BREAKING: Stern Student Forced to Make Small Talk with Possibly Stoned Gallatin Student
Finance and Econ double major Steven Michaels found himself trapped in a devastatingly awkward conversation with a disgruntled and barely shaven Gallatin student early Tuesday afternoon. One hour after inviting Communications major and Spanish minor Sarah Stone on business lunch date, he was alarmed to receive a text asking if her friend Phil Lotusshine could join the pair. “It’s not like I was going to say no”, reported a disgruntled Michaels after the encounter, “I figured he was a Marketing major too, or at least in GLSP.”
It was only after spying the tie-dye tank top and torn Chuck Taylors worn by his date’s friend, who he soon discovered answered to Phil as well as “Philbomb” and “Cheetos monster”, that Michaels understood the gravity of the situation. Witnesses have reported that less than two minutes passed before Ms.
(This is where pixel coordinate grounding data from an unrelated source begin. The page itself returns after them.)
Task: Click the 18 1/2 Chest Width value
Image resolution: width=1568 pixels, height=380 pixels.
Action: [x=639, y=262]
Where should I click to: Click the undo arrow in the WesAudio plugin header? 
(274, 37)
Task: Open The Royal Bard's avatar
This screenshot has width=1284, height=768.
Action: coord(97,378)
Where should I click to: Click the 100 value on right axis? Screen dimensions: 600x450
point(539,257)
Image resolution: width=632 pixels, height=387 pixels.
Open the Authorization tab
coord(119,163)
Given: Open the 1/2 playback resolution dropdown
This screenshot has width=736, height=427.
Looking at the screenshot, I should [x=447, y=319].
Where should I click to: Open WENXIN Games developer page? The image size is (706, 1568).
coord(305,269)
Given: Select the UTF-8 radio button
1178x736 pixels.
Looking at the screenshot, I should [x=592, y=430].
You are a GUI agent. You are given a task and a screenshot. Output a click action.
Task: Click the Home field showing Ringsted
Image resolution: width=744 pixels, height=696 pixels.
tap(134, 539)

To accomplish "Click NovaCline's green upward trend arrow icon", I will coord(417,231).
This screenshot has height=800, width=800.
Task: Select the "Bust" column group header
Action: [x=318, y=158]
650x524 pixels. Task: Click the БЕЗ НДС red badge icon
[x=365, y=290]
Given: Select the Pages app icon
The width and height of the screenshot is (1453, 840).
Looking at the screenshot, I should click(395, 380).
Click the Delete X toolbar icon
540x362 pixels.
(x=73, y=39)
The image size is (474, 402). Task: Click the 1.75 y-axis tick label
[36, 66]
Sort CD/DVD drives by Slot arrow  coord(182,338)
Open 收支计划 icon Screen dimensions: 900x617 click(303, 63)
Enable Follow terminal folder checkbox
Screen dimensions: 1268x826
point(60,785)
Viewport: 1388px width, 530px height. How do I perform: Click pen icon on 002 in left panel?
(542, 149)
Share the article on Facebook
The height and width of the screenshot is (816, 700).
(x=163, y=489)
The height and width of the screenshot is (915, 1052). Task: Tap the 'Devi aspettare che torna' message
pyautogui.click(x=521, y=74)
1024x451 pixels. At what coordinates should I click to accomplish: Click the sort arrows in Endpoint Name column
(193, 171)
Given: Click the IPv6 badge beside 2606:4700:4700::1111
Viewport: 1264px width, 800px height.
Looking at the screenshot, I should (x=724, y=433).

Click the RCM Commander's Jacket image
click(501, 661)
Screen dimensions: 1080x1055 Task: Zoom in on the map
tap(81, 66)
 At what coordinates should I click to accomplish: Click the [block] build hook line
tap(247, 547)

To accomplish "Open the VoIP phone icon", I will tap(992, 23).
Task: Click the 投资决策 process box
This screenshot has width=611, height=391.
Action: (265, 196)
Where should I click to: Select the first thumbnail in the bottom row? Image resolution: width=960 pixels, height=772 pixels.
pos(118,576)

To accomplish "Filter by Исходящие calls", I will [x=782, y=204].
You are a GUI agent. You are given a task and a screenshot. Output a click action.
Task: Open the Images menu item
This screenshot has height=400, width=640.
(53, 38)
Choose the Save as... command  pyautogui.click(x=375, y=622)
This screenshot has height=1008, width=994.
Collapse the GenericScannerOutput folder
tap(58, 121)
Stone excused herself to utilize the facilities, leaving Michaels alone with the Cheetos monster.
“What the hell kind of major is ‘the gender politics of botany in the pre-modernist eastern world?’”, later exclaimed an exasperated Michaels. “Also, I swear my shirt smells like incense and fish fertilizer now.” Rumors have since surfaced that the Philbomb partook in totally weird activities including aggressive nose picking and attempting to compost Michaels’ leftovers by putting them in a ziplock bag filled with joint roaches and woodchips.
As of press time, Michaels’ condition was listed as stable, although he swore he might be getting a pimple where Lotusshine’s sweater brushed up against his face.